Written instruction →
Please write out the lines from the start through the line that contains "Mehr Infos zum Podcast gibt es hier (14, 473)", and swap "Impressum" for "Rechtliches" while leaving everything else unchanged.

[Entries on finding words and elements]
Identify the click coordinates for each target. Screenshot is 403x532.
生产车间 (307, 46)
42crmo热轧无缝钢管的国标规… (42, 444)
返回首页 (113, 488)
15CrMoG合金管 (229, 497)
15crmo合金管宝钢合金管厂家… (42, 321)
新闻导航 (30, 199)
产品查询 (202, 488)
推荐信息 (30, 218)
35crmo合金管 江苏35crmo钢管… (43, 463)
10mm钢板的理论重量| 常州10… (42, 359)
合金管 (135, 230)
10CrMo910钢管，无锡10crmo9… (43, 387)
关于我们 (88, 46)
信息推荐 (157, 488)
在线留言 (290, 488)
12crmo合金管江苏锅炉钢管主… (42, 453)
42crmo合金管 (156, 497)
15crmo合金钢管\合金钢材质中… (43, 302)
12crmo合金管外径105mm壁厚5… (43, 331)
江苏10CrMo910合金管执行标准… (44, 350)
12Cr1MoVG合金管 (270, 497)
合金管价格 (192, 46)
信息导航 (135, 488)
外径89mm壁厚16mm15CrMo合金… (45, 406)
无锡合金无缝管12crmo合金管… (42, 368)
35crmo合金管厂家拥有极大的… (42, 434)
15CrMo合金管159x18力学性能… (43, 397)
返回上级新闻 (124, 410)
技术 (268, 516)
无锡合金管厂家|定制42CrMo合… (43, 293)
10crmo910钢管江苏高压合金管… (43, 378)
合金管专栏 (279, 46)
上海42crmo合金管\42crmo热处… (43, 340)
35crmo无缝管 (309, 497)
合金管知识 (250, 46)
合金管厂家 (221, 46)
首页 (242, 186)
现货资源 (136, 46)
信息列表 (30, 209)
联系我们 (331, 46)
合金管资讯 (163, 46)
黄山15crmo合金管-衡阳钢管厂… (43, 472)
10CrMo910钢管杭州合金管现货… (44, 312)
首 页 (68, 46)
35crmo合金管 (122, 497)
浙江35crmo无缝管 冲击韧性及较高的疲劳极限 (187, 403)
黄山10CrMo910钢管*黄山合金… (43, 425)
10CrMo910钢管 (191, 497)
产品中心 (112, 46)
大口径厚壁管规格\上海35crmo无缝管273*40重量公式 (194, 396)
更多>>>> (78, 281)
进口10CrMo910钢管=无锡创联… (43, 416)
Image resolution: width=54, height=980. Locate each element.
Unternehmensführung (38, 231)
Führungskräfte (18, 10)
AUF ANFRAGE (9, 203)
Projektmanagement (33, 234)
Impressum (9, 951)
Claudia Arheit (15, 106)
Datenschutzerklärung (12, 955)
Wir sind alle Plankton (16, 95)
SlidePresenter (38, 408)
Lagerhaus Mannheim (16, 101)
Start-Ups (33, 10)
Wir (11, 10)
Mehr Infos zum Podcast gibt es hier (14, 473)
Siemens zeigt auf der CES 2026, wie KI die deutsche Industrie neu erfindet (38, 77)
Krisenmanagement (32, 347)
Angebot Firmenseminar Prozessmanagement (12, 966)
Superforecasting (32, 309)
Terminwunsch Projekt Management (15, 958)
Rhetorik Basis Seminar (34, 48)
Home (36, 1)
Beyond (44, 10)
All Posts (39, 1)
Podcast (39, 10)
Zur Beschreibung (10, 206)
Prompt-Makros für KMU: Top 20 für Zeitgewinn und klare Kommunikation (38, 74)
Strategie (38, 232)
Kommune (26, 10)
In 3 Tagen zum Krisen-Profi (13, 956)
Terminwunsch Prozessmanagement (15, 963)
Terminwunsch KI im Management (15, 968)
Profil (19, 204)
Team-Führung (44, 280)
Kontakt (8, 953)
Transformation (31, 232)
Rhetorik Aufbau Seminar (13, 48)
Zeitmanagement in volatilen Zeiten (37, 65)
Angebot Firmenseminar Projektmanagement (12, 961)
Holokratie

Complete output →
Identify the click coordinates for each target. Screenshot is 403x532.
生产车间 (307, 46)
42crmo热轧无缝钢管的国标规… (42, 444)
返回首页 (113, 488)
15CrMoG合金管 (229, 497)
15crmo合金管宝钢合金管厂家… (42, 321)
新闻导航 (30, 199)
产品查询 (202, 488)
推荐信息 (30, 218)
35crmo合金管 江苏35crmo钢管… (43, 463)
10mm钢板的理论重量| 常州10… (42, 359)
合金管 (135, 230)
10CrMo910钢管，无锡10crmo9… (43, 387)
关于我们 (88, 46)
信息推荐 (157, 488)
在线留言 (290, 488)
12crmo合金管江苏锅炉钢管主… (42, 453)
42crmo合金管 (156, 497)
15crmo合金钢管\合金钢材质中… (43, 302)
12crmo合金管外径105mm壁厚5… (43, 331)
江苏10CrMo910合金管执行标准… (44, 350)
12Cr1MoVG合金管 (270, 497)
合金管价格 (192, 46)
信息导航 (135, 488)
外径89mm壁厚16mm15CrMo合金… (45, 406)
无锡合金无缝管12crmo合金管… (42, 368)
35crmo合金管厂家拥有极大的… (42, 434)
15CrMo合金管159x18力学性能… (43, 397)
返回上级新闻 (124, 410)
技术 (268, 516)
无锡合金管厂家|定制42CrMo合… (43, 293)
10crmo910钢管江苏高压合金管… (43, 378)
合金管专栏 (279, 46)
上海42crmo合金管\42crmo热处… (43, 340)
35crmo无缝管 (309, 497)
合金管知识 (250, 46)
合金管厂家 (221, 46)
首页 (242, 186)
现货资源 (136, 46)
信息列表 (30, 209)
联系我们 (331, 46)
合金管资讯 (163, 46)
黄山15crmo合金管-衡阳钢管厂… (43, 472)
10CrMo910钢管杭州合金管现货… (44, 312)
首 页 (68, 46)
35crmo合金管 (122, 497)
浙江35crmo无缝管 冲击韧性及较高的疲劳极限 (187, 403)
黄山10CrMo910钢管*黄山合金… (43, 425)
10CrMo910钢管 (191, 497)
产品中心 (112, 46)
大口径厚壁管规格\上海35crmo无缝管273*40重量公式 (194, 396)
更多>>>> (78, 281)
进口10CrMo910钢管=无锡创联… (43, 416)
Image resolution: width=54, height=980. Locate each element.
Unternehmensführung (38, 231)
Führungskräfte (18, 10)
AUF ANFRAGE (9, 203)
Projektmanagement (33, 234)
Rechtliches (9, 951)
Claudia Arheit (15, 106)
Datenschutzerklärung (12, 955)
Wir sind alle Plankton (16, 95)
SlidePresenter (38, 408)
Lagerhaus Mannheim (16, 101)
Start-Ups (33, 10)
Wir (11, 10)
Mehr Infos zum Podcast gibt es hier (14, 473)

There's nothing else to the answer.